### Assigned task
In the listing below, print exactly the lines between the line holding "This screenshot has height=349, width=644. How" and the line holding "Given: Click the feedback person icon", inclusive, and no more.
----------------------------------------
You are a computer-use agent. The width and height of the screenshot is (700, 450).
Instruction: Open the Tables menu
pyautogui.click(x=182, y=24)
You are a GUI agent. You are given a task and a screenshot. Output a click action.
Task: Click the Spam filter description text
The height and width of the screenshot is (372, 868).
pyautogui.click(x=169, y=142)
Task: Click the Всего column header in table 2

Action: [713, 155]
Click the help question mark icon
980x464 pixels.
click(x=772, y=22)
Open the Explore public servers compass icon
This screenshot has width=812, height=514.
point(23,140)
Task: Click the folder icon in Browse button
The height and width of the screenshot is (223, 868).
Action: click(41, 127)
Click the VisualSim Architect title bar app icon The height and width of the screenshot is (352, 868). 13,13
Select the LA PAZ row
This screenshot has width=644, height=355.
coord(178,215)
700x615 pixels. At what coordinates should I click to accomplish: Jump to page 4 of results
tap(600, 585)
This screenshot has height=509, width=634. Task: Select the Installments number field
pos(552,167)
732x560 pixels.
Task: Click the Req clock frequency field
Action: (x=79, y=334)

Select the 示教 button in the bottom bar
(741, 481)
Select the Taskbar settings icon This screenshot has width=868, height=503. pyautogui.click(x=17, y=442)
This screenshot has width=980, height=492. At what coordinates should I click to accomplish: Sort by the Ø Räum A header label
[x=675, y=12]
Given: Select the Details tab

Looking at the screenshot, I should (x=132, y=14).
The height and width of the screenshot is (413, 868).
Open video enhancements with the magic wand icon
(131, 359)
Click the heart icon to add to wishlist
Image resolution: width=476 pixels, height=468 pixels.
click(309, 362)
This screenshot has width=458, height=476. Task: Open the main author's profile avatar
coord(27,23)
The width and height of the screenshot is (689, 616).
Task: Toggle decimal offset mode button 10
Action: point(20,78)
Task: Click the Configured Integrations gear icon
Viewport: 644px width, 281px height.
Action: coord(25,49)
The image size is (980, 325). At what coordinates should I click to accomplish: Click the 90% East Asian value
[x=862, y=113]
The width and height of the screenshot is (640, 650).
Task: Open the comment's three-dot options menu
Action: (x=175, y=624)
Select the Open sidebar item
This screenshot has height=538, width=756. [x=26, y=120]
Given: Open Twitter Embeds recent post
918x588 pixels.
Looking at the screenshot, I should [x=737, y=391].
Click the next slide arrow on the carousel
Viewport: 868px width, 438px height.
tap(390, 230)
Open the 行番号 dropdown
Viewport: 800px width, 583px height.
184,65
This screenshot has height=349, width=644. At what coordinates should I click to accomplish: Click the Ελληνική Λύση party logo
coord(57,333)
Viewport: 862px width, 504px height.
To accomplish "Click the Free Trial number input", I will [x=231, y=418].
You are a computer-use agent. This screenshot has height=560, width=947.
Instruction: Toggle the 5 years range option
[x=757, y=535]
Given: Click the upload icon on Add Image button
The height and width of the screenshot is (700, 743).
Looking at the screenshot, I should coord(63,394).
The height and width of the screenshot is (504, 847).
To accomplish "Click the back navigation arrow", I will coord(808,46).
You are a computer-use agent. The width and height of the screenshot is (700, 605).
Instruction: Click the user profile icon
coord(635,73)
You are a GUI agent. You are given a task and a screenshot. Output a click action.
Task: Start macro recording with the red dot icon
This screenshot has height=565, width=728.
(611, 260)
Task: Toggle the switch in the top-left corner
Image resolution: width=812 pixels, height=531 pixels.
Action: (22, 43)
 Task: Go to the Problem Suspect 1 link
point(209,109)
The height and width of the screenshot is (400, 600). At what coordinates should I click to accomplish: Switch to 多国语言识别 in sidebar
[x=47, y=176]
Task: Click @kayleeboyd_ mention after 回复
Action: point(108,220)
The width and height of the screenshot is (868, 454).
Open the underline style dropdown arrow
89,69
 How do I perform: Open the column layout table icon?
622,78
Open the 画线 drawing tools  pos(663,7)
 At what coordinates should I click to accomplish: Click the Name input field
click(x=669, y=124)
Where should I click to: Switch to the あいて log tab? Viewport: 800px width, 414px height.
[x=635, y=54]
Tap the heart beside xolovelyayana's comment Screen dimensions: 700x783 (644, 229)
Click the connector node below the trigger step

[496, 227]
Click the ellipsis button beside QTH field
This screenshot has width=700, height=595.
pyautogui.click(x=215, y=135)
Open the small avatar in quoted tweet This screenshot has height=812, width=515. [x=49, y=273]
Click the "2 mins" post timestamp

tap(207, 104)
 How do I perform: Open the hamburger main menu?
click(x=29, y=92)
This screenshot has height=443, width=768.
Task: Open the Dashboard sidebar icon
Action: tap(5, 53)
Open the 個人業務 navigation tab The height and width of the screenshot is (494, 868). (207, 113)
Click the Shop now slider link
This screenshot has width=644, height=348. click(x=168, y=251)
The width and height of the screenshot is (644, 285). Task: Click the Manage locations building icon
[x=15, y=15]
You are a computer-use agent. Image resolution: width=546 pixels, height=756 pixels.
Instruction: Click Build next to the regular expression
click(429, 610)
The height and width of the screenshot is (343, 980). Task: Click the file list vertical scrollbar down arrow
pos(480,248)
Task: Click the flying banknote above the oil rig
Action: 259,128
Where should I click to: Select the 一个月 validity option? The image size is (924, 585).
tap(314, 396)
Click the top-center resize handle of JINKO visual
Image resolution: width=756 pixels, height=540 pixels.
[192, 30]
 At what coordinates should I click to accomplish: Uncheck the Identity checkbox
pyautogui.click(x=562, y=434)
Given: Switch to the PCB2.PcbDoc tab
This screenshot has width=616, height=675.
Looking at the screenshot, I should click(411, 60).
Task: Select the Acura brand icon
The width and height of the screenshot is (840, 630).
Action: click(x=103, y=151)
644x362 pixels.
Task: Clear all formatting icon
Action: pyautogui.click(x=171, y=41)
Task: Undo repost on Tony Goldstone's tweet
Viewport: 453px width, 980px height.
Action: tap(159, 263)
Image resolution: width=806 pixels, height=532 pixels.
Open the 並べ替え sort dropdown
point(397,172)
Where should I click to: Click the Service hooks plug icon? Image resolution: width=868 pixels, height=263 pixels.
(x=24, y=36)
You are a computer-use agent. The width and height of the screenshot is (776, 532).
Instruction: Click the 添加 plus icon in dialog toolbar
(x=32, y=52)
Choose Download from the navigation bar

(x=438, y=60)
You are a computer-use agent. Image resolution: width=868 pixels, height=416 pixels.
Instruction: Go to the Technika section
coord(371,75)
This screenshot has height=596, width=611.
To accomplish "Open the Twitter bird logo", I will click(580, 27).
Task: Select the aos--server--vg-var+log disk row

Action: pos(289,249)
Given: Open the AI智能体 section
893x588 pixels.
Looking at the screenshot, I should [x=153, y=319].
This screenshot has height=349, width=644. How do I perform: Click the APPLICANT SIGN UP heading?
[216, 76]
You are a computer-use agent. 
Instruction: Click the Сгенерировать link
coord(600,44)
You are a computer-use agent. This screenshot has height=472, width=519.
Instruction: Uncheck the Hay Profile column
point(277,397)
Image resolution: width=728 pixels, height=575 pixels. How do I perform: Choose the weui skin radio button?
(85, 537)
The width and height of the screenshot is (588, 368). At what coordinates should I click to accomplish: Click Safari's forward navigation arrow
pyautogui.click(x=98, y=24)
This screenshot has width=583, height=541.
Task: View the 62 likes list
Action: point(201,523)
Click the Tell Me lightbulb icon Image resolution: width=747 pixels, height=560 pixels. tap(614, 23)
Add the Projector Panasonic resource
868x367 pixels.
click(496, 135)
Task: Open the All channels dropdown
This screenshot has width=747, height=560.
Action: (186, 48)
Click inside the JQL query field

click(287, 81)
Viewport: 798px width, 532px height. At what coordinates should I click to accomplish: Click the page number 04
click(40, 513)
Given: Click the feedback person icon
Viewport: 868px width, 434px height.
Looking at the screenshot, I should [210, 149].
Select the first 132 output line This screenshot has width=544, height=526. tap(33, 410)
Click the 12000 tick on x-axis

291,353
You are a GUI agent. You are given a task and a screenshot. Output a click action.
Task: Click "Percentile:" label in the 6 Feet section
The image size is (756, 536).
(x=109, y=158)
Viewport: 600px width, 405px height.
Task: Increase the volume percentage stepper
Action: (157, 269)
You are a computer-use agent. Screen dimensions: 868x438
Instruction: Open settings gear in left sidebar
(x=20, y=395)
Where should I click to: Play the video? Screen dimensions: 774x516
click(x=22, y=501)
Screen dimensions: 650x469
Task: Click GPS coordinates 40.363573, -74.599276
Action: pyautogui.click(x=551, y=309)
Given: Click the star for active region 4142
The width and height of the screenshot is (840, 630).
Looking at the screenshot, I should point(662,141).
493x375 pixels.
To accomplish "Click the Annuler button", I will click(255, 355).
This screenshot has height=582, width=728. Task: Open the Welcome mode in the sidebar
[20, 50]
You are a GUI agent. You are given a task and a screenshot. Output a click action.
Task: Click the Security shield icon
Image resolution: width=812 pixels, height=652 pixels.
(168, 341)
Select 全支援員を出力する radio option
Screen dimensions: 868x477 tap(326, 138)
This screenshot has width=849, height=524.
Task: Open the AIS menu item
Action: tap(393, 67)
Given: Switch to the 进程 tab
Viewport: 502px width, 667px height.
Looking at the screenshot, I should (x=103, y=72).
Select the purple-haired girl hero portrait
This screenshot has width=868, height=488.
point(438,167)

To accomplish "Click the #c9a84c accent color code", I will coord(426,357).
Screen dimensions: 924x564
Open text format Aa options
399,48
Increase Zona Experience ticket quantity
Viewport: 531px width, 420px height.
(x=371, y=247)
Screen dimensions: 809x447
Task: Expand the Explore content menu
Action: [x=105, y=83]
----------------------------------------
### The completed task
This screenshot has height=349, width=644. How do I perform: Click the APPLICANT SIGN UP heading?
[216, 76]
You are a computer-use agent. 
Instruction: Click the Сгенерировать link
coord(600,44)
You are a computer-use agent. This screenshot has height=472, width=519.
Instruction: Uncheck the Hay Profile column
point(277,397)
Image resolution: width=728 pixels, height=575 pixels. How do I perform: Choose the weui skin radio button?
(85, 537)
The width and height of the screenshot is (588, 368). At what coordinates should I click to accomplish: Click Safari's forward navigation arrow
pyautogui.click(x=98, y=24)
This screenshot has width=583, height=541.
Task: View the 62 likes list
Action: point(201,523)
Click the Tell Me lightbulb icon Image resolution: width=747 pixels, height=560 pixels. tap(614, 23)
Add the Projector Panasonic resource
868x367 pixels.
click(496, 135)
Task: Open the All channels dropdown
This screenshot has width=747, height=560.
Action: (186, 48)
Click inside the JQL query field

click(287, 81)
Viewport: 798px width, 532px height. At what coordinates should I click to accomplish: Click the page number 04
click(40, 513)
Given: Click the feedback person icon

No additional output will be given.